According to the National Institute on Alcohol Abuse and Alcoholism, approximately 17 million adults ages 18 and older have an alcohol use disorder (AUD) and continue to struggle with alcohol every day.
While drinking in moderation may not have long-term implications, repeat heavy drinking could transition into dependence, alcoholism, and the onset of health complications like hypertension.
While alcohol abuse and alcohol addiction may seem interchangeable, they are not the same. Alcohol abuse refers to frequent overconsumption of alcohol, while alcohol addiction is the inability to stop consuming alcohol.
Often alcohol abuse can lead to alcohol addiction and create a cycle of dependence and health complications along the way.
What Is Alcohol Abuse?
At what point does drinking in moderation cross the line and become alcohol abuse?
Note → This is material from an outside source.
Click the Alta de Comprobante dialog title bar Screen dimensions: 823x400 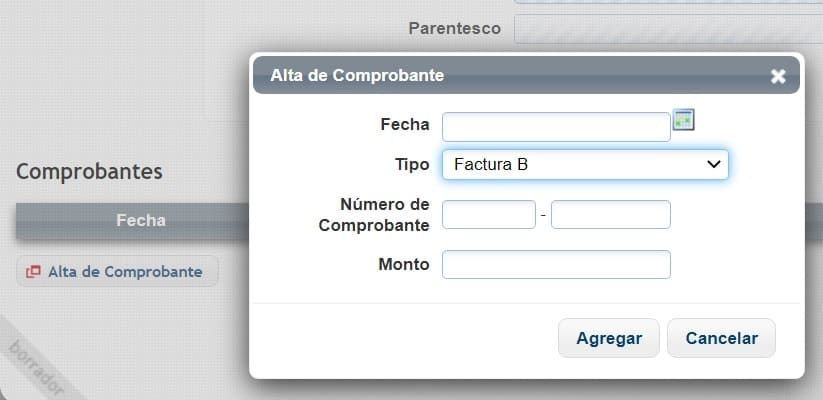point(500,76)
By definition, drinking in moderation is described as no more than a single drink for women per day, and no more than two drinks a day for men.
One alcoholic drink is measured as:
- 1.5 ounces of liquor (like whiskey, rum, or tequila)
- 5 ounces of wine
- 12 ounces of beer
Problem drinking occurs when this number increases either daily or weekly.
The Risks Of Hypertension And Alcohol Abuse
Alcohol use and abuse can result in hypertension. Hypertension is higher than normal blood pressure.
This means that a person with hypertension is experiencing excessive pressure on their artery walls that can damage blood vessels and organs in your body.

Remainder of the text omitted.